• [Description of the task]
Transcribe the records below. Leave every line exactly as written.

• [Provided entries]
■ ■ ■

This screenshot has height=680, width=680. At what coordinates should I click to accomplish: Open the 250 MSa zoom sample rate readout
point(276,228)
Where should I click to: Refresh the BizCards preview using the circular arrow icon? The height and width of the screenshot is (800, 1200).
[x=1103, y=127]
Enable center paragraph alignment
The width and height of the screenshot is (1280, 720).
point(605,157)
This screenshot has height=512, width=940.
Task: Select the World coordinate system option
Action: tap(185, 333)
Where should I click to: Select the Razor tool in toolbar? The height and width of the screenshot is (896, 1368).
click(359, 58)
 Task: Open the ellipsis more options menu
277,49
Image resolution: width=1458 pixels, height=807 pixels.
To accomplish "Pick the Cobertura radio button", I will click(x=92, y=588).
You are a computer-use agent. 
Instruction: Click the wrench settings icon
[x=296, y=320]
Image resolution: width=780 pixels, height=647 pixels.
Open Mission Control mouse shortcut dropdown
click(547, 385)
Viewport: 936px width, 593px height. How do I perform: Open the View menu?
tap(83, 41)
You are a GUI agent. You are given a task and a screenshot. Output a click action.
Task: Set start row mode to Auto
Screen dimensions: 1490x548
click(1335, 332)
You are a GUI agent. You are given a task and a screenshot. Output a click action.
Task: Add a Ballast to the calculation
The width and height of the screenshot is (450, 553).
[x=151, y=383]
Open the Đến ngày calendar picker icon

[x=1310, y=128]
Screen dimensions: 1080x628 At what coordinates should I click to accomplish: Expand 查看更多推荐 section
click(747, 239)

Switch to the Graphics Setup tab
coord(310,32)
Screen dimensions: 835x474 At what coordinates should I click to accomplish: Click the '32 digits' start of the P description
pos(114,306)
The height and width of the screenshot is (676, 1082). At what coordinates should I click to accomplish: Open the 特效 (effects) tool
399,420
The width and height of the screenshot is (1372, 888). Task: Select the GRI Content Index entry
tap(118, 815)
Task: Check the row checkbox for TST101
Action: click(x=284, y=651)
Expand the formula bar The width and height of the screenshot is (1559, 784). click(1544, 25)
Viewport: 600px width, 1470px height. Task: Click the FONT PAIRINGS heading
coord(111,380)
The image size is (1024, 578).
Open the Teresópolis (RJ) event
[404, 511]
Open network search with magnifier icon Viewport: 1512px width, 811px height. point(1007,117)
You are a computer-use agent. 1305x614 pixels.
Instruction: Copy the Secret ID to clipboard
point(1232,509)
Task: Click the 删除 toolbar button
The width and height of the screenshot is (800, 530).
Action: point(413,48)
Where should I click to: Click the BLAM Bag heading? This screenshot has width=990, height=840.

■ ■ ■

• [Exercise response]
This screenshot has height=680, width=680. At what coordinates should I click to accomplish: Open the 250 MSa zoom sample rate readout
point(276,228)
Where should I click to: Refresh the BizCards preview using the circular arrow icon? The height and width of the screenshot is (800, 1200).
[x=1103, y=127]
Enable center paragraph alignment
The width and height of the screenshot is (1280, 720).
point(605,157)
This screenshot has height=512, width=940.
Task: Select the World coordinate system option
Action: tap(185, 333)
Where should I click to: Select the Razor tool in toolbar? The height and width of the screenshot is (896, 1368).
click(359, 58)
 Task: Open the ellipsis more options menu
277,49
Image resolution: width=1458 pixels, height=807 pixels.
To accomplish "Pick the Cobertura radio button", I will click(x=92, y=588).
You are a computer-use agent. 
Instruction: Click the wrench settings icon
[x=296, y=320]
Image resolution: width=780 pixels, height=647 pixels.
Open Mission Control mouse shortcut dropdown
click(547, 385)
Viewport: 936px width, 593px height. How do I perform: Open the View menu?
tap(83, 41)
You are a GUI agent. You are given a task and a screenshot. Output a click action.
Task: Set start row mode to Auto
Screen dimensions: 1490x548
click(1335, 332)
You are a GUI agent. You are given a task and a screenshot. Output a click action.
Task: Add a Ballast to the calculation
The width and height of the screenshot is (450, 553).
[x=151, y=383]
Open the Đến ngày calendar picker icon

[x=1310, y=128]
Screen dimensions: 1080x628 At what coordinates should I click to accomplish: Expand 查看更多推荐 section
click(747, 239)

Switch to the Graphics Setup tab
coord(310,32)
Screen dimensions: 835x474 At what coordinates should I click to accomplish: Click the '32 digits' start of the P description
pos(114,306)
The height and width of the screenshot is (676, 1082). At what coordinates should I click to accomplish: Open the 特效 (effects) tool
399,420
The width and height of the screenshot is (1372, 888). Task: Select the GRI Content Index entry
tap(118, 815)
Task: Check the row checkbox for TST101
Action: click(x=284, y=651)
Expand the formula bar The width and height of the screenshot is (1559, 784). click(1544, 25)
Viewport: 600px width, 1470px height. Task: Click the FONT PAIRINGS heading
coord(111,380)
The image size is (1024, 578).
Open the Teresópolis (RJ) event
[404, 511]
Open network search with magnifier icon Viewport: 1512px width, 811px height. point(1007,117)
You are a computer-use agent. 1305x614 pixels.
Instruction: Copy the Secret ID to clipboard
point(1232,509)
Task: Click the 删除 toolbar button
The width and height of the screenshot is (800, 530).
Action: point(413,48)
Where should I click to: Click the BLAM Bag heading? This screenshot has width=990, height=840.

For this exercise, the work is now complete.